[Stored dataset items]
============

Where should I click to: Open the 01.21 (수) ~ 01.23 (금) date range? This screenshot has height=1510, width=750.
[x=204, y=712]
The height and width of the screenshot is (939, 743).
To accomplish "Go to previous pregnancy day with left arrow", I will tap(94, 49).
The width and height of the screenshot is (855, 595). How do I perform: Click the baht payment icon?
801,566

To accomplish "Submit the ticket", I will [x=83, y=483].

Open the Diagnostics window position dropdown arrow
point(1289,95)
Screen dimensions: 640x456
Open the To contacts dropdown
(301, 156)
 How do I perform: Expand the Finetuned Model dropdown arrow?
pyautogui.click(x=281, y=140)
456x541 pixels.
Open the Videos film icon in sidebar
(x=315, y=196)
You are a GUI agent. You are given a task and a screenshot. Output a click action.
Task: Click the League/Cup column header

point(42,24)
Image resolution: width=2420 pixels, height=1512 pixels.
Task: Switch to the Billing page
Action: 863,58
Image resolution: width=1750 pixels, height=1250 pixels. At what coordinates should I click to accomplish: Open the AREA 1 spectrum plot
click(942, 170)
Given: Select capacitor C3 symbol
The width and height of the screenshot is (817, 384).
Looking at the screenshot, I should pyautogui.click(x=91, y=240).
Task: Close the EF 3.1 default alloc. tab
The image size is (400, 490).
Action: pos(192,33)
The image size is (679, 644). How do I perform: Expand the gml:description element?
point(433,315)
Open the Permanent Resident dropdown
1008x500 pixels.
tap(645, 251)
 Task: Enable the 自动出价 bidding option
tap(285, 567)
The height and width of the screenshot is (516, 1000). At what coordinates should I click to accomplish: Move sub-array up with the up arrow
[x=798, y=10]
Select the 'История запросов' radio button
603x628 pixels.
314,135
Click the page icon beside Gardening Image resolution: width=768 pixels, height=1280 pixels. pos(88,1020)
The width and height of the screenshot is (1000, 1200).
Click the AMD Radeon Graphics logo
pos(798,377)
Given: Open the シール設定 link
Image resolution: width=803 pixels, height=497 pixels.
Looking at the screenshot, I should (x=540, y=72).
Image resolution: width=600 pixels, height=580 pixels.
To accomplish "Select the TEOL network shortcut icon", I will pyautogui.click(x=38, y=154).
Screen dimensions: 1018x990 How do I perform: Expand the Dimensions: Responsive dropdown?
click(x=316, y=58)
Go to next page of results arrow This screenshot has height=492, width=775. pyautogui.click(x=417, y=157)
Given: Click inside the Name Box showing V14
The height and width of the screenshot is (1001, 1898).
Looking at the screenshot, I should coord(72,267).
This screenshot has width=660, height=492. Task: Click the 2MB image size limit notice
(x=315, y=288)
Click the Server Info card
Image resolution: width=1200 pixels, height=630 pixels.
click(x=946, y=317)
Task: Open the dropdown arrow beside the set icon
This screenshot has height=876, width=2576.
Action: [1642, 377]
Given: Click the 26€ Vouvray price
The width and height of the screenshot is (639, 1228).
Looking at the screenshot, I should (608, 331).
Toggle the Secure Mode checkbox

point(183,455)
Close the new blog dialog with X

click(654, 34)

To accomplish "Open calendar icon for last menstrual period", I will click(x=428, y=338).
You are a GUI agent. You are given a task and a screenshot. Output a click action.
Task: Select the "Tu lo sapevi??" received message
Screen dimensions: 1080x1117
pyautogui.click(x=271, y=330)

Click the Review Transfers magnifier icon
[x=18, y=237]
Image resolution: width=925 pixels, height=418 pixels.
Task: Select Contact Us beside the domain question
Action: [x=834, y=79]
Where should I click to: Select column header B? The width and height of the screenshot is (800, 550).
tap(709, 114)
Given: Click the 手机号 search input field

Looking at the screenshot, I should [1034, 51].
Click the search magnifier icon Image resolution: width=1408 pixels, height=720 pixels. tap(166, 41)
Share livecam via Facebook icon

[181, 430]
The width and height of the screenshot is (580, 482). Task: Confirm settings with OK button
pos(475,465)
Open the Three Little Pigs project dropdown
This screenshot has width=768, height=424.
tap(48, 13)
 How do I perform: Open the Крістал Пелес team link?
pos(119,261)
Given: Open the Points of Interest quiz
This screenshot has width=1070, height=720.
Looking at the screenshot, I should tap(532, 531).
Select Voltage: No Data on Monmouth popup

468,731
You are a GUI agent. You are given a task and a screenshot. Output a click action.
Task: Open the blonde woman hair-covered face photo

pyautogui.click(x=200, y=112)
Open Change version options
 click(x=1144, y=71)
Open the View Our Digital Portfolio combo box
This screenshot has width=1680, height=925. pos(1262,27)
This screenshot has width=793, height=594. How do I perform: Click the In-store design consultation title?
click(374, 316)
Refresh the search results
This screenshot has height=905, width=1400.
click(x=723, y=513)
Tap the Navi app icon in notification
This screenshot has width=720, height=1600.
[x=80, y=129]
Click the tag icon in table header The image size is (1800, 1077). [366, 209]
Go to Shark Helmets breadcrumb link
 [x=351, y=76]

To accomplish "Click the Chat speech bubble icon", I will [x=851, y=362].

============

Write down all of the records again, word for word.

[Answer]
Where should I click to: Open the 01.21 (수) ~ 01.23 (금) date range? This screenshot has height=1510, width=750.
[x=204, y=712]
The height and width of the screenshot is (939, 743).
To accomplish "Go to previous pregnancy day with left arrow", I will tap(94, 49).
The width and height of the screenshot is (855, 595). How do I perform: Click the baht payment icon?
801,566

To accomplish "Submit the ticket", I will [x=83, y=483].

Open the Diagnostics window position dropdown arrow
point(1289,95)
Screen dimensions: 640x456
Open the To contacts dropdown
(301, 156)
 How do I perform: Expand the Finetuned Model dropdown arrow?
pyautogui.click(x=281, y=140)
456x541 pixels.
Open the Videos film icon in sidebar
(x=315, y=196)
You are a GUI agent. You are given a task and a screenshot. Output a click action.
Task: Click the League/Cup column header

point(42,24)
Image resolution: width=2420 pixels, height=1512 pixels.
Task: Switch to the Billing page
Action: 863,58
Image resolution: width=1750 pixels, height=1250 pixels. At what coordinates should I click to accomplish: Open the AREA 1 spectrum plot
click(942, 170)
Given: Select capacitor C3 symbol
The width and height of the screenshot is (817, 384).
Looking at the screenshot, I should pyautogui.click(x=91, y=240).
Task: Close the EF 3.1 default alloc. tab
The image size is (400, 490).
Action: pos(192,33)
The image size is (679, 644). How do I perform: Expand the gml:description element?
point(433,315)
Open the Permanent Resident dropdown
1008x500 pixels.
tap(645, 251)
 Task: Enable the 自动出价 bidding option
tap(285, 567)
The height and width of the screenshot is (516, 1000). At what coordinates should I click to accomplish: Move sub-array up with the up arrow
[x=798, y=10]
Select the 'История запросов' radio button
603x628 pixels.
314,135
Click the page icon beside Gardening Image resolution: width=768 pixels, height=1280 pixels. pos(88,1020)
The width and height of the screenshot is (1000, 1200).
Click the AMD Radeon Graphics logo
pos(798,377)
Given: Open the シール設定 link
Image resolution: width=803 pixels, height=497 pixels.
Looking at the screenshot, I should (x=540, y=72).
Image resolution: width=600 pixels, height=580 pixels.
To accomplish "Select the TEOL network shortcut icon", I will pyautogui.click(x=38, y=154).
Screen dimensions: 1018x990 How do I perform: Expand the Dimensions: Responsive dropdown?
click(x=316, y=58)
Go to next page of results arrow This screenshot has height=492, width=775. pyautogui.click(x=417, y=157)
Given: Click inside the Name Box showing V14
The height and width of the screenshot is (1001, 1898).
Looking at the screenshot, I should coord(72,267).
This screenshot has width=660, height=492. Task: Click the 2MB image size limit notice
(x=315, y=288)
Click the Server Info card
Image resolution: width=1200 pixels, height=630 pixels.
click(x=946, y=317)
Task: Open the dropdown arrow beside the set icon
This screenshot has height=876, width=2576.
Action: [1642, 377]
Given: Click the 26€ Vouvray price
The width and height of the screenshot is (639, 1228).
Looking at the screenshot, I should (608, 331).
Toggle the Secure Mode checkbox

point(183,455)
Close the new blog dialog with X

click(654, 34)

To accomplish "Open calendar icon for last menstrual period", I will click(x=428, y=338).
You are a GUI agent. You are given a task and a screenshot. Output a click action.
Task: Select the "Tu lo sapevi??" received message
Screen dimensions: 1080x1117
pyautogui.click(x=271, y=330)

Click the Review Transfers magnifier icon
[x=18, y=237]
Image resolution: width=925 pixels, height=418 pixels.
Task: Select Contact Us beside the domain question
Action: [x=834, y=79]
Where should I click to: Select column header B? The width and height of the screenshot is (800, 550).
tap(709, 114)
Given: Click the 手机号 search input field

Looking at the screenshot, I should [1034, 51].
Click the search magnifier icon Image resolution: width=1408 pixels, height=720 pixels. tap(166, 41)
Share livecam via Facebook icon

[181, 430]
The width and height of the screenshot is (580, 482). Task: Confirm settings with OK button
pos(475,465)
Open the Three Little Pigs project dropdown
This screenshot has width=768, height=424.
tap(48, 13)
 How do I perform: Open the Крістал Пелес team link?
pos(119,261)
Given: Open the Points of Interest quiz
This screenshot has width=1070, height=720.
Looking at the screenshot, I should tap(532, 531).
Select Voltage: No Data on Monmouth popup

468,731
You are a GUI agent. You are given a task and a screenshot. Output a click action.
Task: Open the blonde woman hair-covered face photo

pyautogui.click(x=200, y=112)
Open Change version options
 click(x=1144, y=71)
Open the View Our Digital Portfolio combo box
This screenshot has width=1680, height=925. pos(1262,27)
This screenshot has width=793, height=594. How do I perform: Click the In-store design consultation title?
click(374, 316)
Refresh the search results
This screenshot has height=905, width=1400.
click(x=723, y=513)
Tap the Navi app icon in notification
This screenshot has width=720, height=1600.
[x=80, y=129]
Click the tag icon in table header The image size is (1800, 1077). [366, 209]
Go to Shark Helmets breadcrumb link
 [x=351, y=76]

To accomplish "Click the Chat speech bubble icon", I will [x=851, y=362].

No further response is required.